Generating Task-Pertinent sorted Error Lists for Speech Recognition

Galibert, Olivier, Mohamed Ameur Ben Jannet, Juliette Kahn, and Sophie Rosset. 2016. “Generating Task-Pertinent Sorted Error Lists for Speech Recognition.” In Proceedings of the Tenth International Conference on Language Resources and Evaluation (LREC’16), edited by Nicoletta Calzolari, Khalid Choukri, Thierry Declerck, et al. European Language Resources Association (ELRA). https://aclanthology.org/L16-1297/.

Notes

In-text annotations

"The WER is thus an error-enumeration based metric which, for its final score, considers every error as equally important. The error importance measure associated to WER is then naturally the occurence count of each error." (Page 1883)

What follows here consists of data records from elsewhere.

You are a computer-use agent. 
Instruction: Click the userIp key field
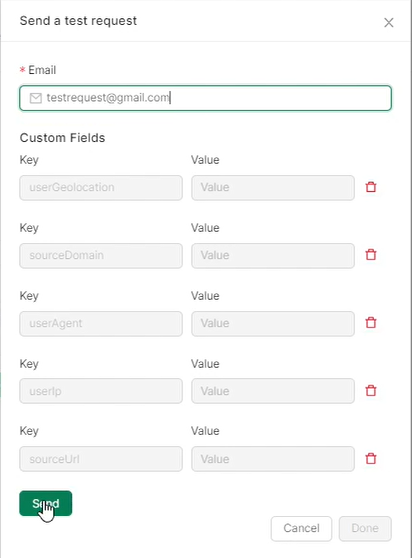click(x=101, y=391)
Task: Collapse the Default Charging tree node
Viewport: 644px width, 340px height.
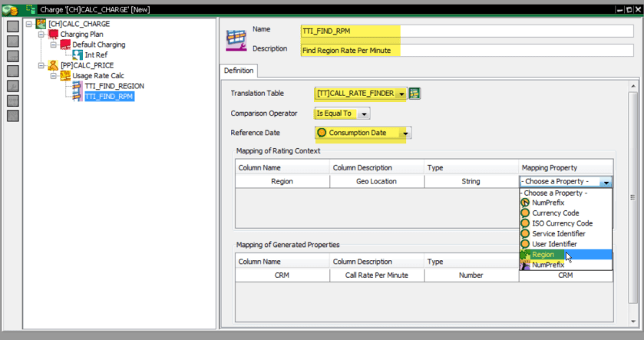Action: (54, 45)
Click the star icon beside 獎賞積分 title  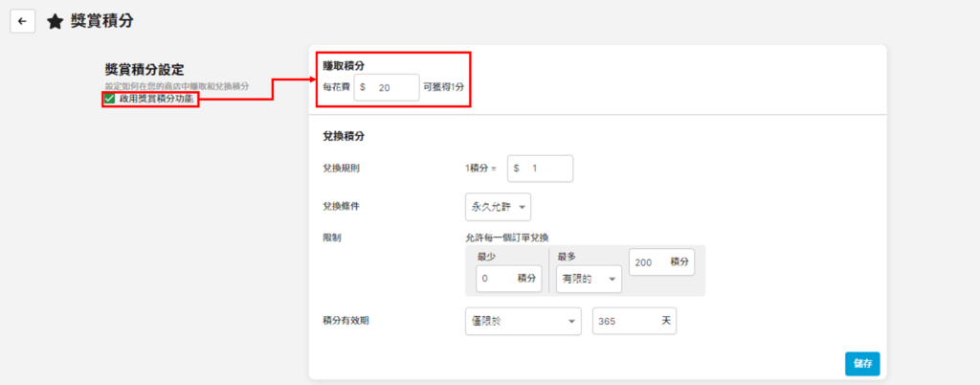click(56, 21)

"When ASR is a first step in a more complex task, such as NER, automatic translation or language understanding, numerous studies shown that the WER is not always well correlated to the performance of the overall task, for example, (Garofolo et al., 2000) in the context of an informa tion retrieval task, (He et al., 2011) in the context of speech translation and (Wang et al., 2003) in the context of spoken language understanding." (Page 1883)

"Having a metric that allows to estimate the quality of an ASR system given a specific task is interesting but doesn’t necessarily allow to obtain a list of the most important and frequent errors. However such a list is very important to understand the problems and even improve the ASR system (Dufour and Esteve, 2008)." (Page 1884)

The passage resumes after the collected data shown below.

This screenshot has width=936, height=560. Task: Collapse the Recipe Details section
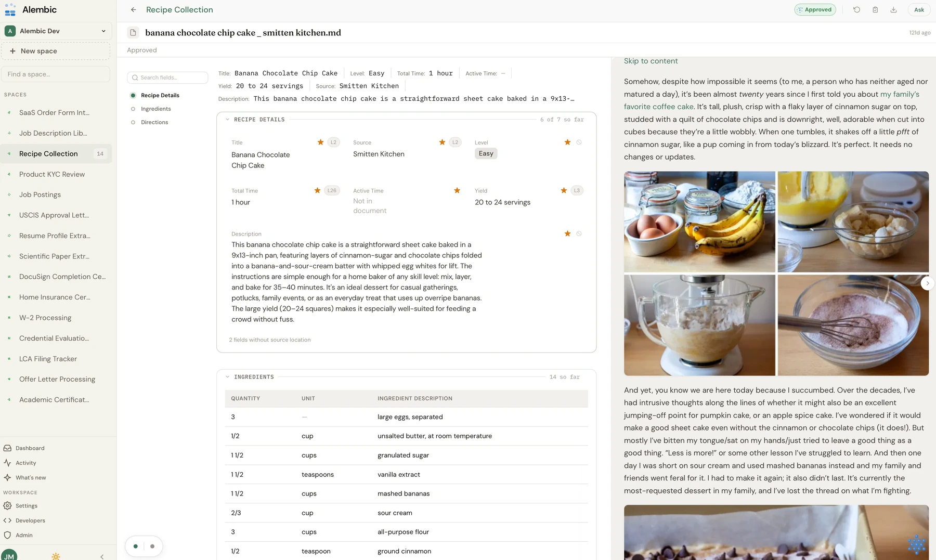[x=228, y=120]
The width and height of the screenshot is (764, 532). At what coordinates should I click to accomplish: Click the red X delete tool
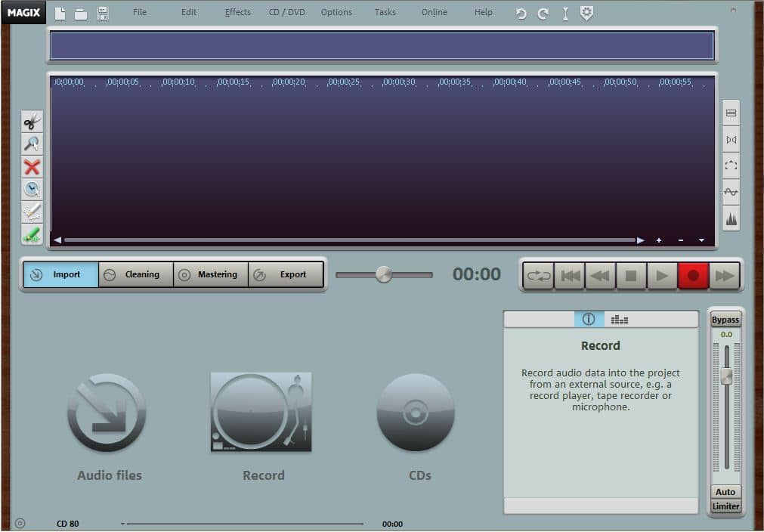point(32,167)
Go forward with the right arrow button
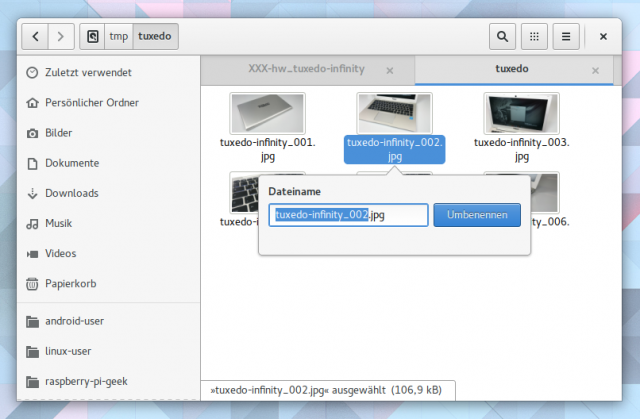Viewport: 640px width, 419px height. pyautogui.click(x=60, y=37)
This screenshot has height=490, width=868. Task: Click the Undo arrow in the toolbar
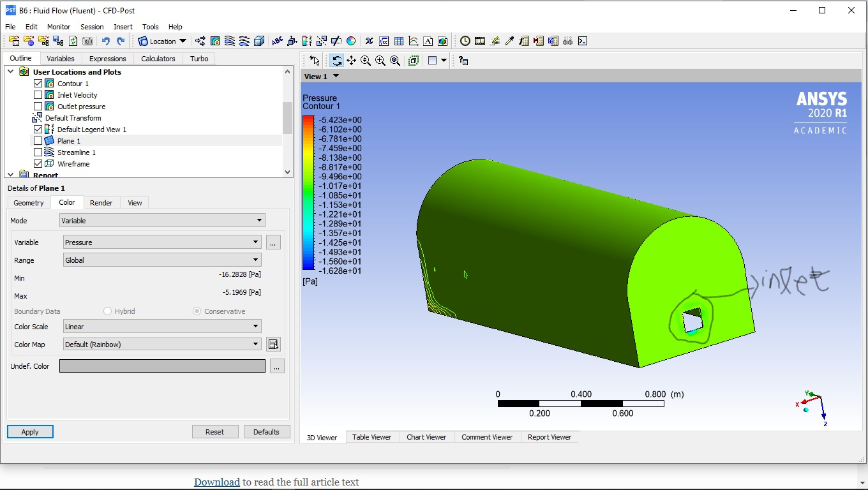point(105,41)
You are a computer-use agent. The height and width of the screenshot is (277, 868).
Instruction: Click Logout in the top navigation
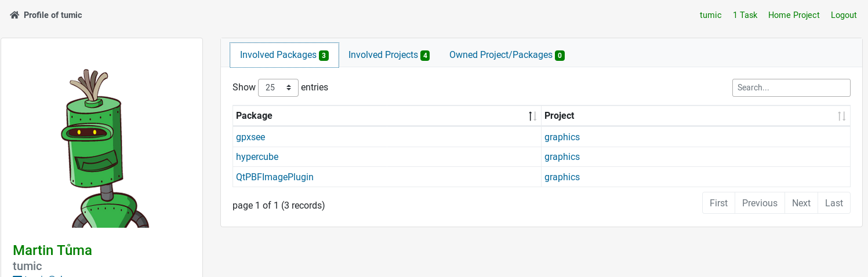tap(844, 15)
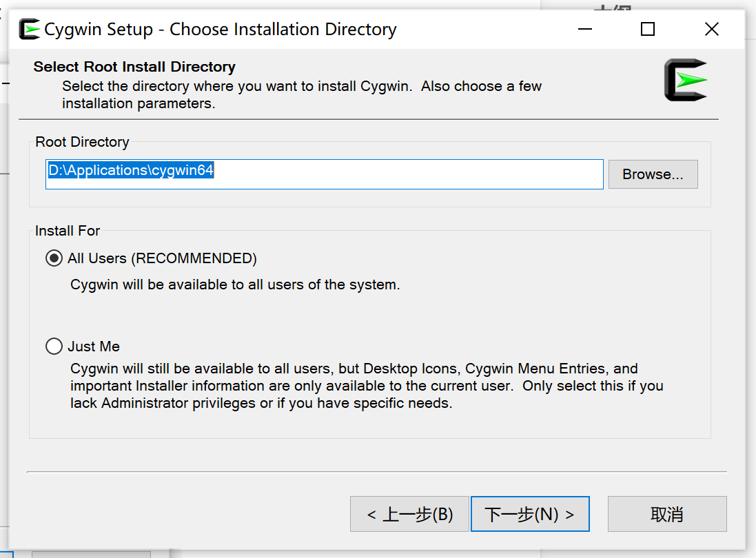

"The NE-WER was introduced in order to create a metric more adapted to case of named entities extraction from ASR output. It is built similarly to the WER, on a Levenstein alignment of reference and hypothesis, but it counts errors only on the named entity spans. NE-WER is given by equation 2, where DNE, INE and SNE are the numbers of deleted, inserted and substitued words belonging to named entities, and NNE is the total number of words belonging to named entities in the reference." (Page 1884)

"Our aim being the creation of an error list ranked by their seriousness for the NER task, the first step is then to generate an error list. The Levenstein alignment (Levenshtein, 1966) used to calculate WER and NE-WER allow us to identify ASR errors." (Page 1885)